**Document extract**
────
Purpose of the Study:

  • To develop an advanced deep learning model, K-Means and multigraph Contrastive Learning for predicting associations among miRNAs, lncRNAs, and diseases (K-MGCMLD).
  • To overcome limitations of existing methods by improving prediction accuracy and enabling simultaneous prediction of multiple noncoding RNA-disease associations.

Main Methods:

  • Constructed a heterogeneous graph integrating miRNAs, lncRNAs, and diseases.
  • Employed K-means clustering for down-sampling to balance positive and negative samples.
  • Utilized a Graph Convolutional Network (GCN) encoder and multigraph contrastive learning for feature extraction and capturing topological features.
  • Applied an XGBoost classifier for multi-association classification prediction using reconstructed features.
────
Saved data entries:

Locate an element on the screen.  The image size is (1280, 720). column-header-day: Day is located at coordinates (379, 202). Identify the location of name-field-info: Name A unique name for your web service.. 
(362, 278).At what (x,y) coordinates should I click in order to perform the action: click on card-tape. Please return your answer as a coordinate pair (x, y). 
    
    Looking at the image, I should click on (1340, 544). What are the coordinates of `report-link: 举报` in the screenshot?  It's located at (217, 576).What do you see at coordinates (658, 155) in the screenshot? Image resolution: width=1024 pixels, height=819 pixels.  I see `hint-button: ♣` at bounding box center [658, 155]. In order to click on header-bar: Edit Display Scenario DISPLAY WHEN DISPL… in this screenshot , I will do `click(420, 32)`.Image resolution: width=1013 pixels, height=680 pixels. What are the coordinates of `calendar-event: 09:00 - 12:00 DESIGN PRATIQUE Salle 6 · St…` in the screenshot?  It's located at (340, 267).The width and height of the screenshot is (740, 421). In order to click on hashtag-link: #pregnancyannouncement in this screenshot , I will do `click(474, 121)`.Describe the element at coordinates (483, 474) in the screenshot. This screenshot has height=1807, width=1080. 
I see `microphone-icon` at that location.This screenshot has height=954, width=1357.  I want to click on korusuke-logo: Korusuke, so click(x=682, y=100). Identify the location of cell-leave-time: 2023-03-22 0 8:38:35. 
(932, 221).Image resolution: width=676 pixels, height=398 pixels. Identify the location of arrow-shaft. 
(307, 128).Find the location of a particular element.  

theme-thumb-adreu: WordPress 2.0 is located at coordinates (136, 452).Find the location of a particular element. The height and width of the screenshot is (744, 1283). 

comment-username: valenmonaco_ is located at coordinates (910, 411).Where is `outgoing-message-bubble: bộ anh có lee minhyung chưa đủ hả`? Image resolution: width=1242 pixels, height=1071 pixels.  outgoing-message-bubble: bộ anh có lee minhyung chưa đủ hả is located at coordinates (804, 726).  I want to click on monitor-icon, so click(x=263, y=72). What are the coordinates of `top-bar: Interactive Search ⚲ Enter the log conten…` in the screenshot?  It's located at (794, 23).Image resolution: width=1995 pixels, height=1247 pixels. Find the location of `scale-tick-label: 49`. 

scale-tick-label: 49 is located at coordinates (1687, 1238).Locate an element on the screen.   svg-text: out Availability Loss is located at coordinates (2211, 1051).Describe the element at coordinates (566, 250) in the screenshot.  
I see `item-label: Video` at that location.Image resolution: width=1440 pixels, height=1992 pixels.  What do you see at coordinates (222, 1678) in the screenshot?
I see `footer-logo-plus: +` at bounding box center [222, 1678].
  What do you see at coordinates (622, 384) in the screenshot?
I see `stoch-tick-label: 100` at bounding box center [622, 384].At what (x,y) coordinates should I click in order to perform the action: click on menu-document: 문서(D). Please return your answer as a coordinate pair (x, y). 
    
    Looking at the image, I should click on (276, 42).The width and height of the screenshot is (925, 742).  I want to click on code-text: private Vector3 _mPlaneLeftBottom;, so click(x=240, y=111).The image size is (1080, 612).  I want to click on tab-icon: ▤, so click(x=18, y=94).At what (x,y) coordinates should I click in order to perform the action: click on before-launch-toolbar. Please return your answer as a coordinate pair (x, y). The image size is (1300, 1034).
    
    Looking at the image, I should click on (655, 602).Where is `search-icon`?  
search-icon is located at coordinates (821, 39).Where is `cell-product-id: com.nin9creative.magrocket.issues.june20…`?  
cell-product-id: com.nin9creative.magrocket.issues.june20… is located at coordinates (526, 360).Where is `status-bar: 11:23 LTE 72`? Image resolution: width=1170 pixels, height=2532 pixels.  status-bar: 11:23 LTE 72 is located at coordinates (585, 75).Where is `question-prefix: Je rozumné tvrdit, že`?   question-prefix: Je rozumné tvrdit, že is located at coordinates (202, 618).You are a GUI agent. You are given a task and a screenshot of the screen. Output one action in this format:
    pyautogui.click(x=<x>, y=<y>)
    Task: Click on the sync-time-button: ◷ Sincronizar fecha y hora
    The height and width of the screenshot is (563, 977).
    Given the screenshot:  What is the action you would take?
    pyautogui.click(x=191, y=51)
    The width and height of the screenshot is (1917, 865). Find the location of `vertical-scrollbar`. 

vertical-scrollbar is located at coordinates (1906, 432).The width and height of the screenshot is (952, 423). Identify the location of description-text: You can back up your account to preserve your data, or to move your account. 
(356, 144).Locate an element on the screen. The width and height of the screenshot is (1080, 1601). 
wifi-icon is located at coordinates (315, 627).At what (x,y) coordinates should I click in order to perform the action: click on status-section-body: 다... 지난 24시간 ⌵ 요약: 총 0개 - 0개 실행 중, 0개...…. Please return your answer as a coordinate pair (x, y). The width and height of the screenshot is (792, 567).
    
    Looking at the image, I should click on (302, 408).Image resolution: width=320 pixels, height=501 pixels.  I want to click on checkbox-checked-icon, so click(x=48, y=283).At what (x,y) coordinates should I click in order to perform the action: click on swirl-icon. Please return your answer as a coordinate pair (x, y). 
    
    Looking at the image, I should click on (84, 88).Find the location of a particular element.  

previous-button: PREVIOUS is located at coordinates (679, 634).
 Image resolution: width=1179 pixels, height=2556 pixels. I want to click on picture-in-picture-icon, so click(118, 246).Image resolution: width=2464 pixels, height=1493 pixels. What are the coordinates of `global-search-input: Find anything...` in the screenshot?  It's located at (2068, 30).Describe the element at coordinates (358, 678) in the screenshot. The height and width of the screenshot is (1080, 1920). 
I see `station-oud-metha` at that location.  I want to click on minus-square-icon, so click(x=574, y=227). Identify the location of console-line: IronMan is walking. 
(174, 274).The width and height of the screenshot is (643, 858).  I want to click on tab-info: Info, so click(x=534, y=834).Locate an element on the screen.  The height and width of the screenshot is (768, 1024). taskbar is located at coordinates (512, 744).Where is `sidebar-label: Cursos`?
────
**Problems to work on**
**1.** Return the part of the K-MGCMLD study summary from "Purpose of the" up to and including "capturing topological features.".
**2.** Check each statement against the K-MGCMLD study summary and say yes or no, quoting the deciding words: (a) K-means clustering is used for down-sampling to balance positive and negative samples. (b) A random forest classifier makes the final prediction. (c) The heterogeneous graph integrates only miRNAs and diseases.
**3.** Write what comes next in the K-MGCMLD study summary, picking up after its final line.
The items can be set aside; none of them is needed here.

**Answers in order**
**1.**
Purpose of the Study:

  • To develop an advanced deep learning model, K-Means and multigraph Contrastive Learning for predicting associations among miRNAs, lncRNAs, and diseases (K-MGCMLD).
  • To overcome limitations of existing methods by improving prediction accuracy and enabling simultaneous prediction of multiple noncoding RNA-disease associations.

Main Methods:

  • Constructed a heterogeneous graph integrating miRNAs, lncRNAs, and diseases.
  • Employed K-means clustering for down-sampling to balance positive and negative samples.
  • Utilized a Graph Convolutional Network (GCN) encoder and multigraph contrastive learning for feature extraction and capturing topological features.

**2.**
(a) Yes: "Employed K-means clustering for down-sampling to balance positive and negative samples."
(b) No: "Applied an XGBoost classifier for multi-association classification prediction using reconstructed features."
(c) No: "Constructed a heterogeneous graph integrating miRNAs, lncRNAs, and diseases."

**3.**
Main Results:

  • Achieved high Area Under the Curve (AUC) values: 0.9542 for miRNA-disease, 0.9603 for lncRNA-disease, and 0.9687 for lncRNA-miRNA associations.
  • Case analyses validated the top 30 predicted miRNA associations for lung cancer and Alzheimer's disease, demonstrating practical utility.

Conclusions:

  • K-MGCMLD effectively predicts multiple noncoding RNA-disease associations with high accuracy.
  • The proposed method offers a significant advancement in computational approaches for disease association prediction.
  • Validated predictions highlight the potential of K-MGCMLD in identifying disease-related noncoding RNAs for clinical applications.